━━ INPUT RECORDS

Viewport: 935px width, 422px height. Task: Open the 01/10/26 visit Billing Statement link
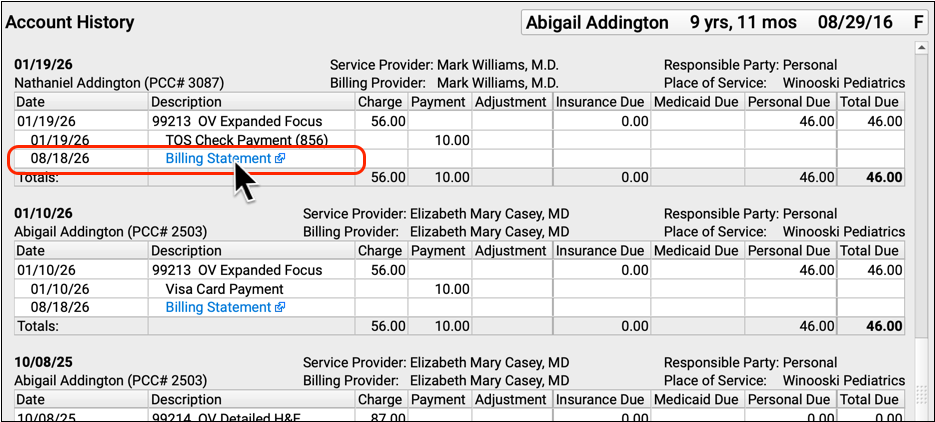point(218,308)
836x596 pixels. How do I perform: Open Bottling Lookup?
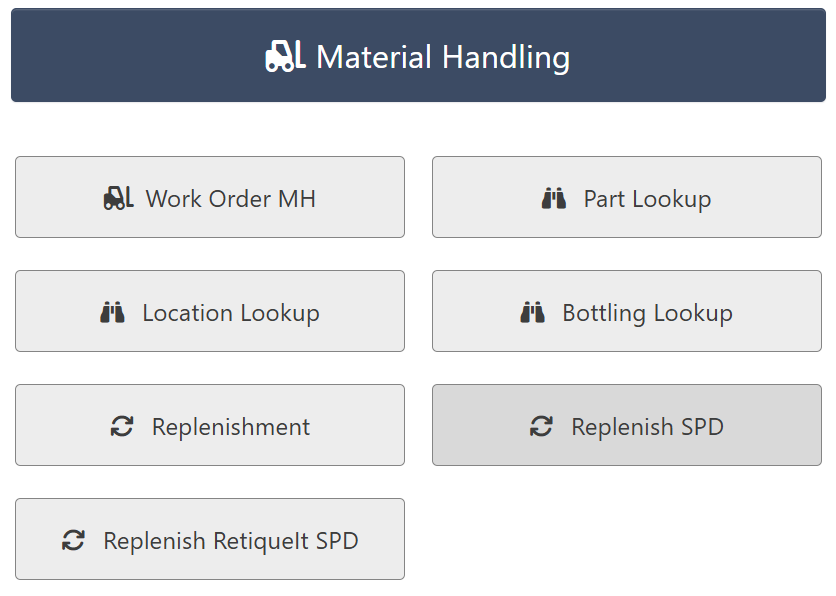tap(627, 311)
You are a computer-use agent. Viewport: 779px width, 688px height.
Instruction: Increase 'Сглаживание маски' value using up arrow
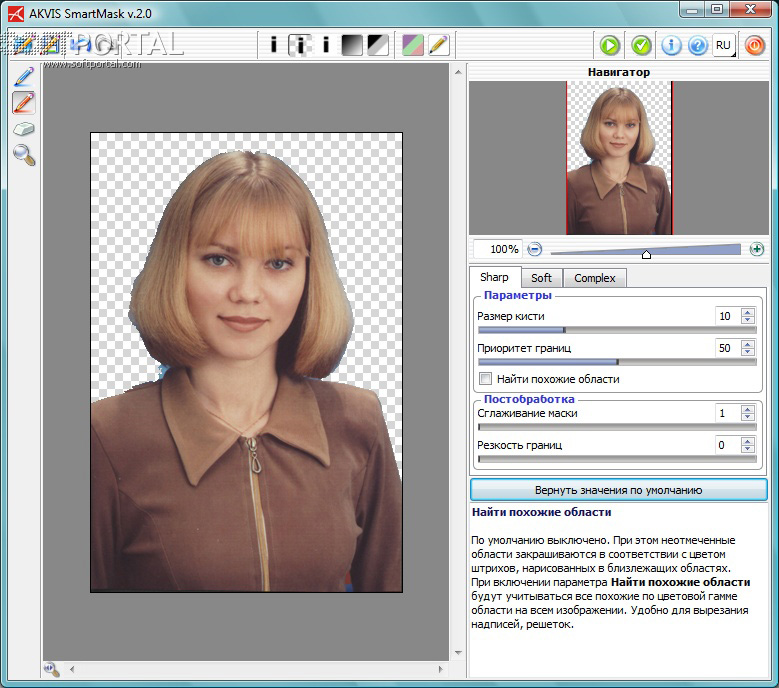[x=747, y=409]
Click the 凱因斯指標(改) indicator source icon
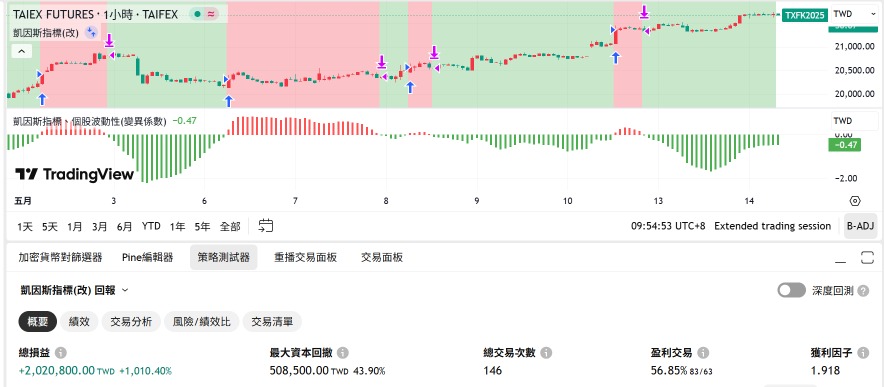The width and height of the screenshot is (884, 387). click(91, 33)
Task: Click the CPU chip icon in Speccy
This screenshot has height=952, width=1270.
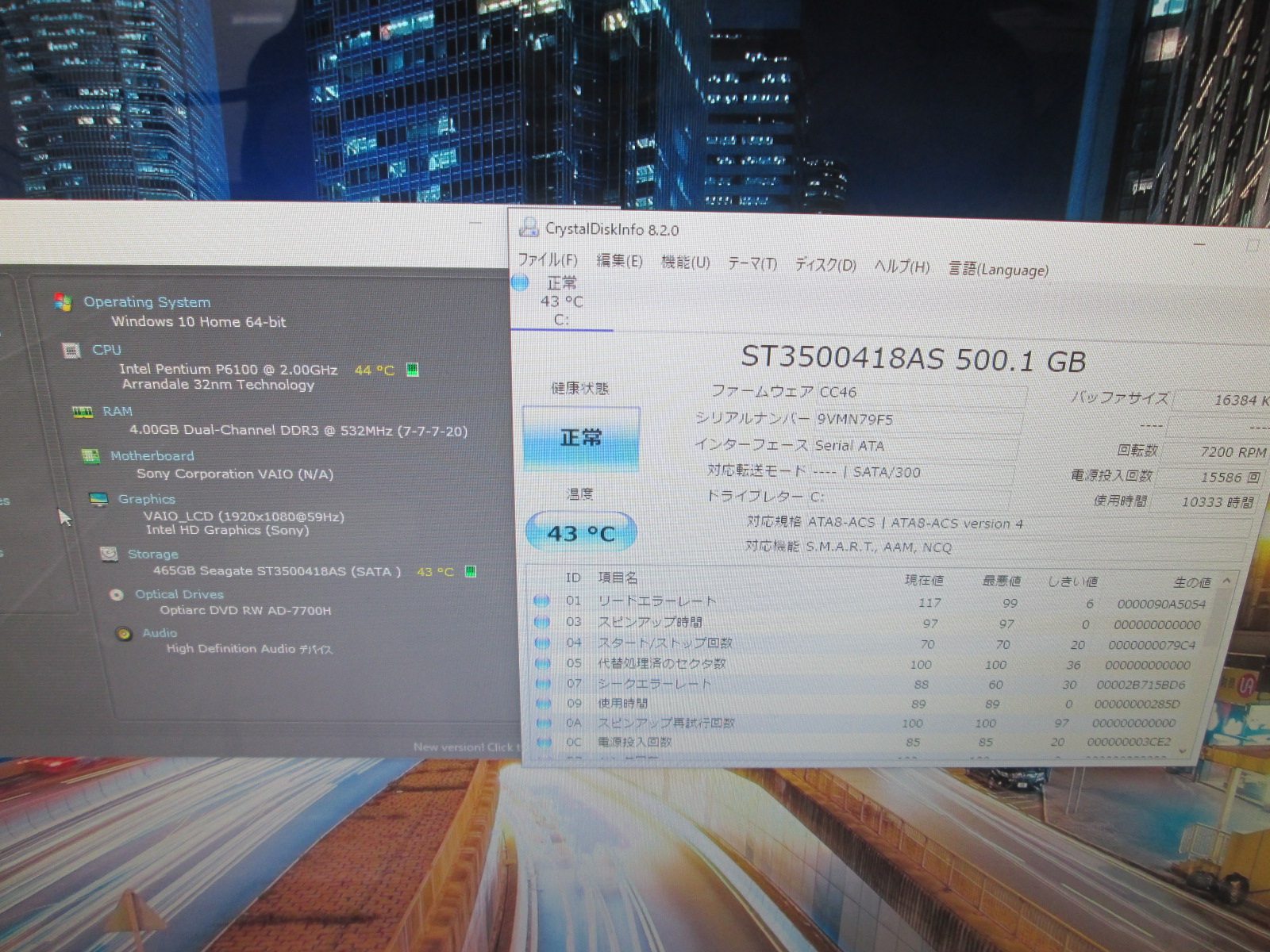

━━━━

ACTION ITEM
Make an exact copy of only those lines that run from the line with "836x596 pixels. How" through the end of the records, excluding pictures.

OUTPUT
836x596 pixels. How do I perform: Open Bottling Lookup?
tap(627, 311)
You are a computer-use agent. Viewport: 779px width, 688px height.
Instruction: Increase 'Сглаживание маски' value using up arrow
[x=747, y=409]
Click the 凱因斯指標(改) indicator source icon
The width and height of the screenshot is (884, 387). click(91, 33)
Task: Click the CPU chip icon in Speccy
This screenshot has height=952, width=1270.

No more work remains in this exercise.